A San Lazzaro di Savena (Bologna) da oggi è possibile abbonarsi ai servizi ultrabroadband a 1 Gbps di Vodafone, Wind Tre e Tiscali grazie alla nuova rete in fibra (FTTH) realizzata da Open Fiber. 3300 abitazioni di questo piccolo centro dell’hinterland bolognese rappresentano solo l’inizio del progetto di cablaggio, poiché l’obiettivo è di arrivare a una copertura complessiva di 11mila edifici.

“Open Fiber sta cablando San Lazzaro di Savena attraverso circa 6mila chilometri di cavi in fibra ottica in modalità FTTH (Fiber To The Home, fibra fino a casa), grazie ad un investimento complessivo pari a oltre 4 milioni di euro”, puntualizza l’operatore wholesale. “Il progetto in corso conferma il forte impegno dell’azienda per cablare l’area metropolitana di Bologna”.

Da ricordare in fatti che la società partecipata da Enel e da Cdp Equity sta investendo complessivamente circa 12 milioni di euro per collegare con la rete ultraveloce, oltre a San Lazzaro di Savena, anche Casalecchio di Reno, Castel Maggiore e Castenaso. Si parla di città che fanno parte del progetto privato da 271 comuni di Open Fiber e dove la commercializzazione dei servizi di connettività è già stata avviata dai provider partner. Oggi sono Vodafone, Wind Tre e Tiscali ma nei prossimi mesi ne arriveranno altri.

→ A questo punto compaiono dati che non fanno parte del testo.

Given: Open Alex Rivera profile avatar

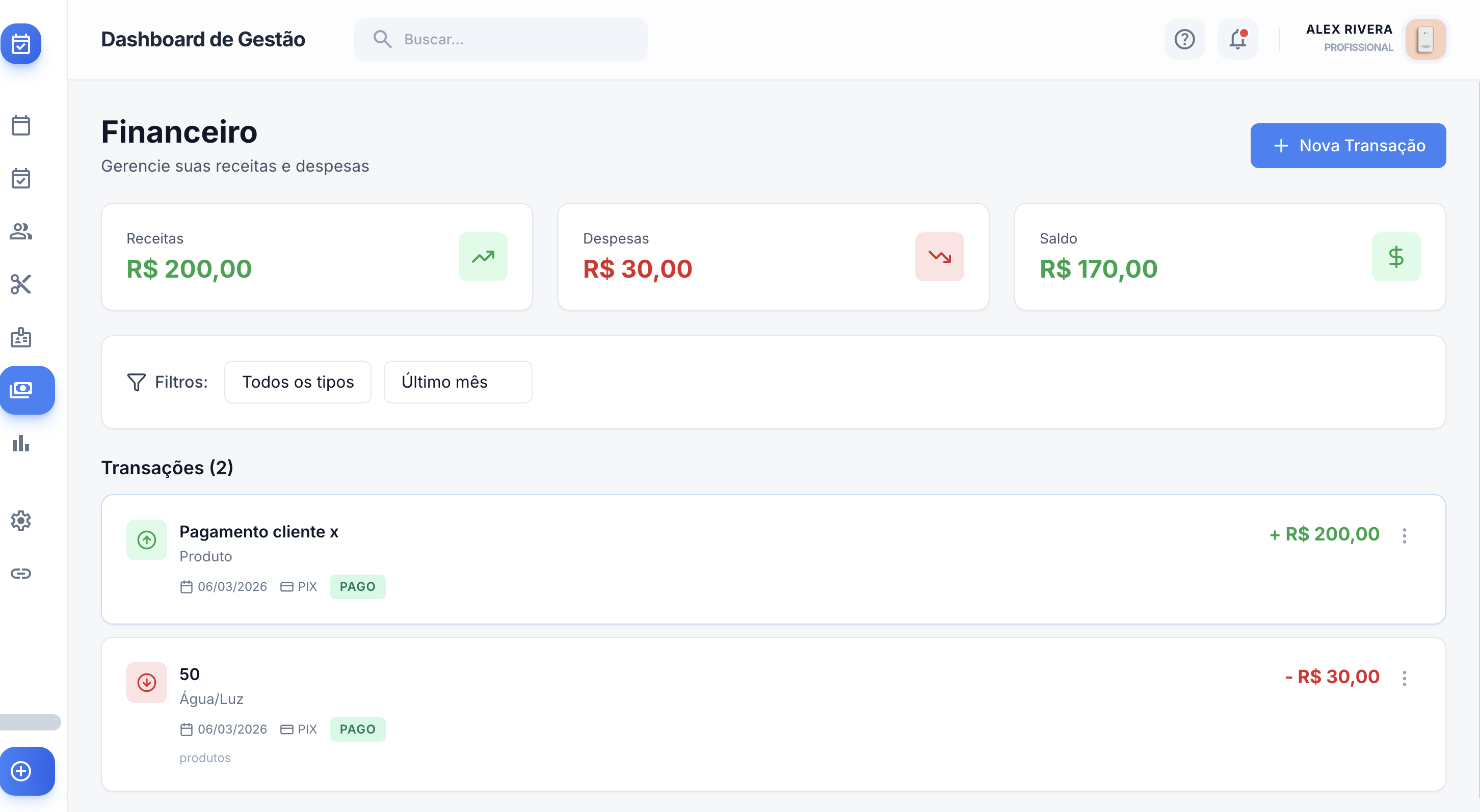Looking at the screenshot, I should pos(1425,39).
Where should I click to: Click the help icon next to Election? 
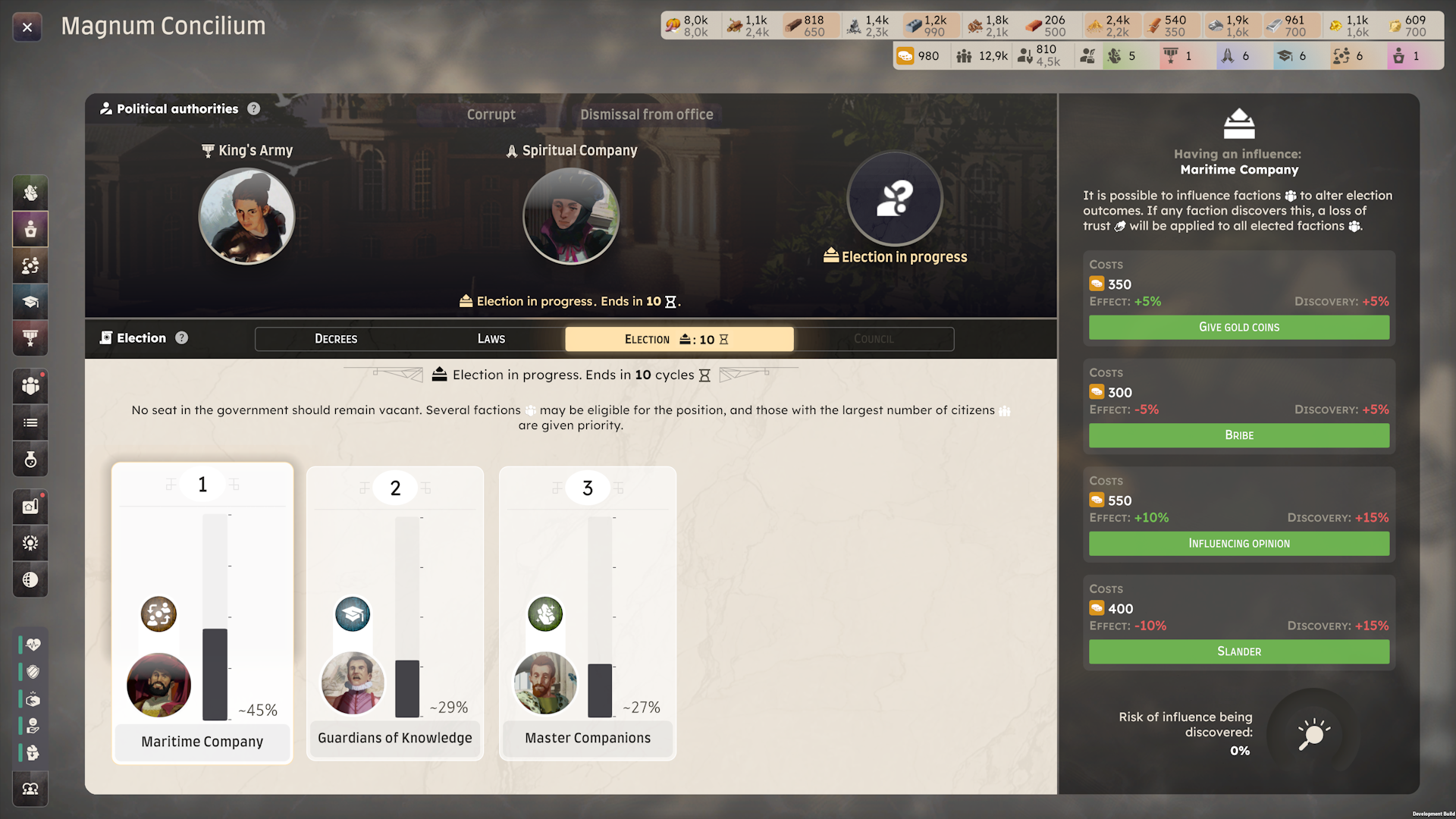pos(182,338)
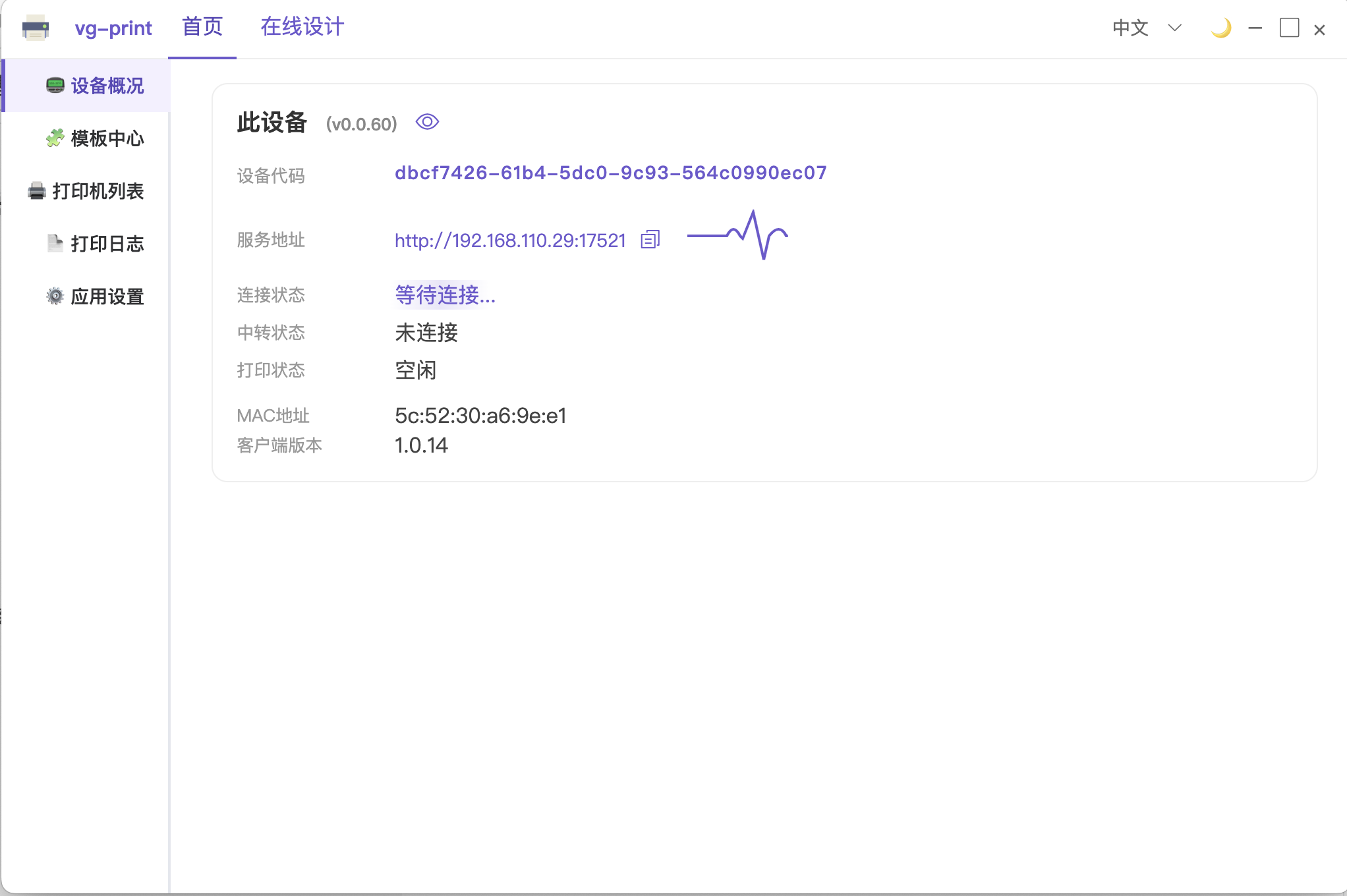Expand the language selector chevron
The image size is (1347, 896).
(1174, 28)
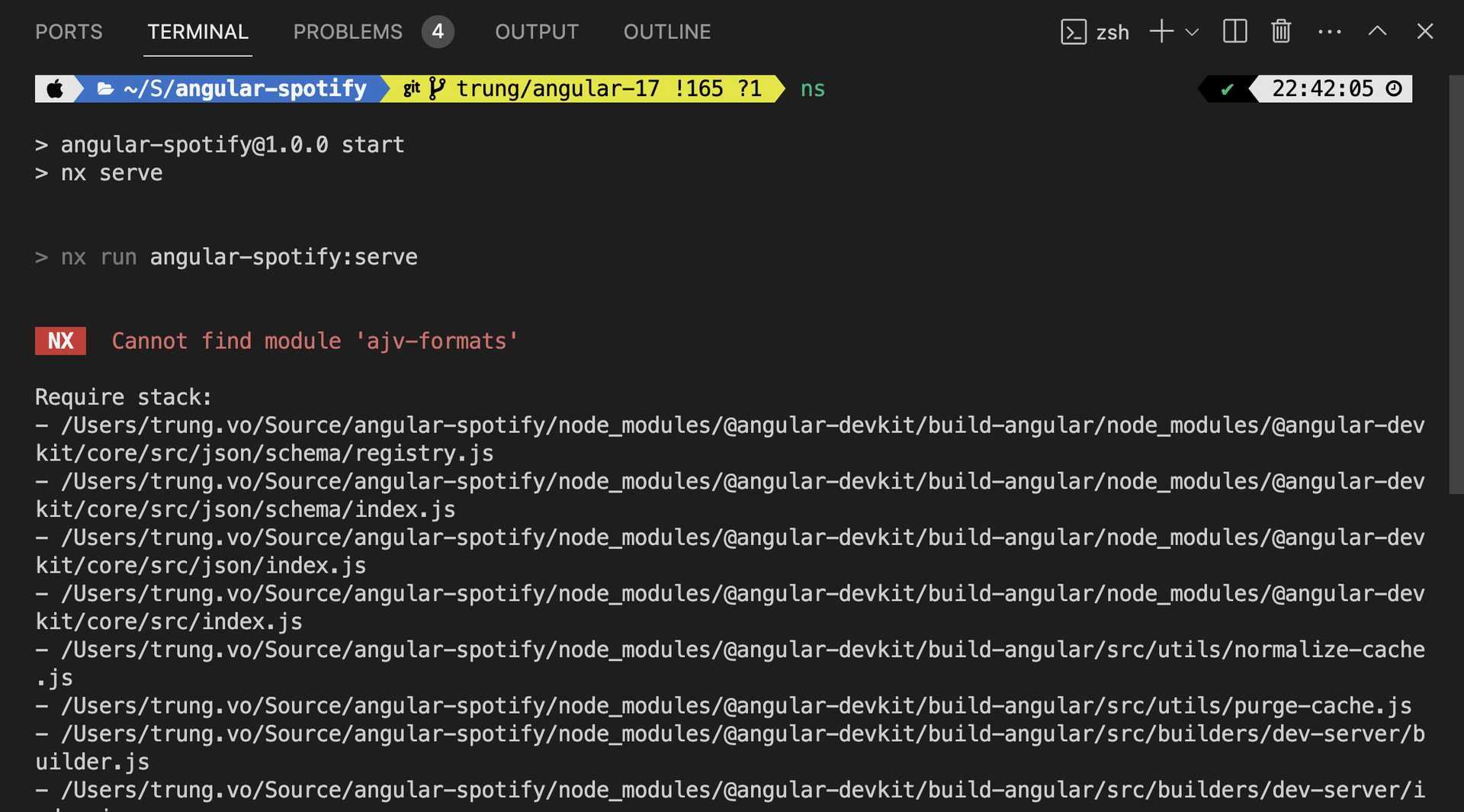
Task: Open the terminal profile dropdown chevron
Action: click(x=1190, y=33)
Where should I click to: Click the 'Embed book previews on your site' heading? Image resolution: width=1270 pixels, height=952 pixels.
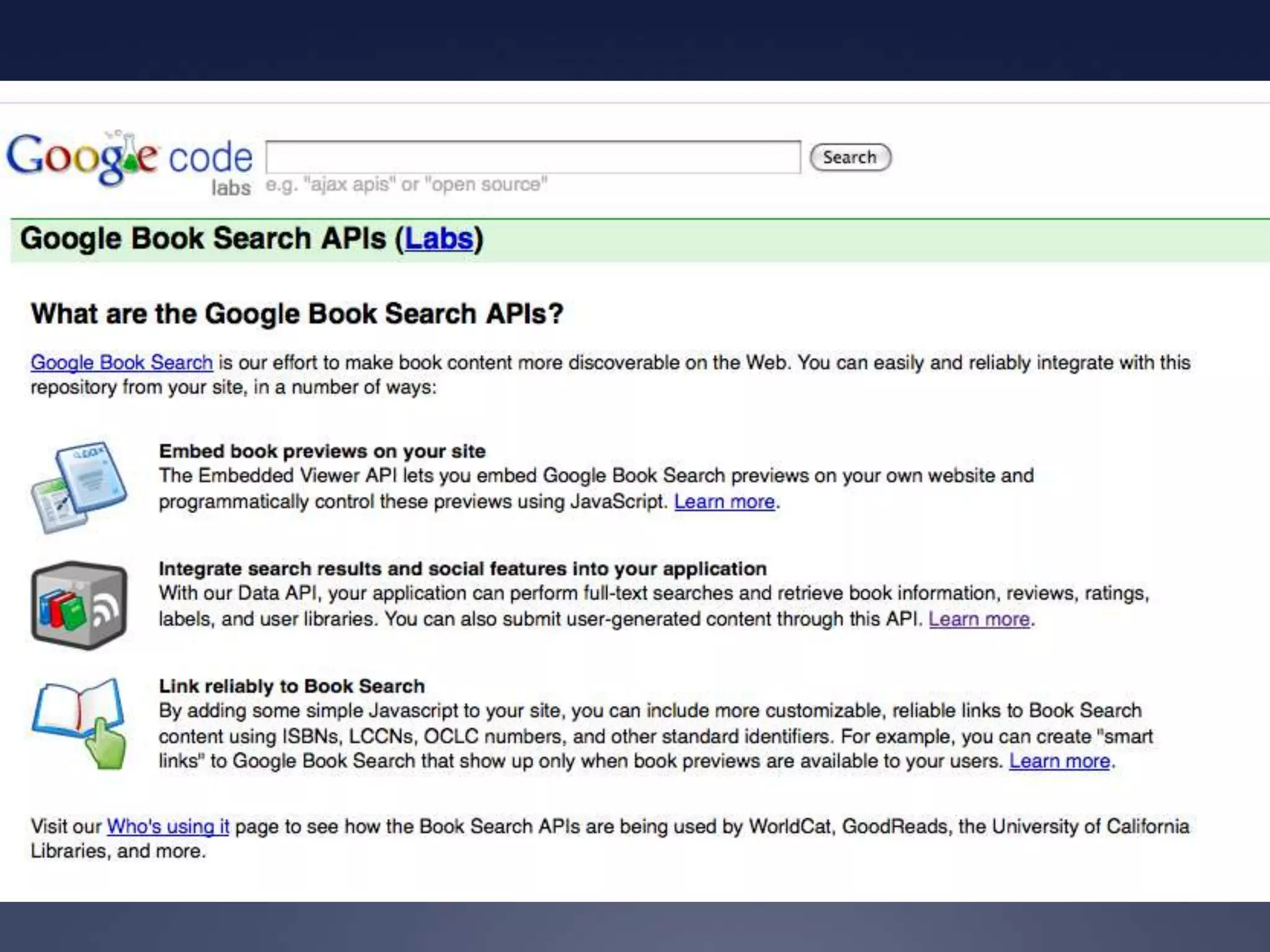[322, 451]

“L’obiettivo di Open Fiber è realizzare una rete a banda ultra larga quanto più pervasiva ed efficiente possibile, che favorisca il recupero di competitività del sistema Paese’ e, in particolare, l’evoluzione verso Industria 4.0”, conclude Open Fiber. “I servizi abilitati dalla banda ultra larga sono numerosi e si estendono ad ambiti come l’Internet of Things, l’e-health, il cloud computing, lo streaming online di contenuti in HD, l’accesso ai servizi avanzati della Pubblica Amministrazione, applicazioni Smart City come la mobilità sostenibile, il controllo elettronico degli accessi, il monitoraggio ambientale, la gestione dell’illuminazione pubblica e la digitalizzazione dei servizi per il turismo”.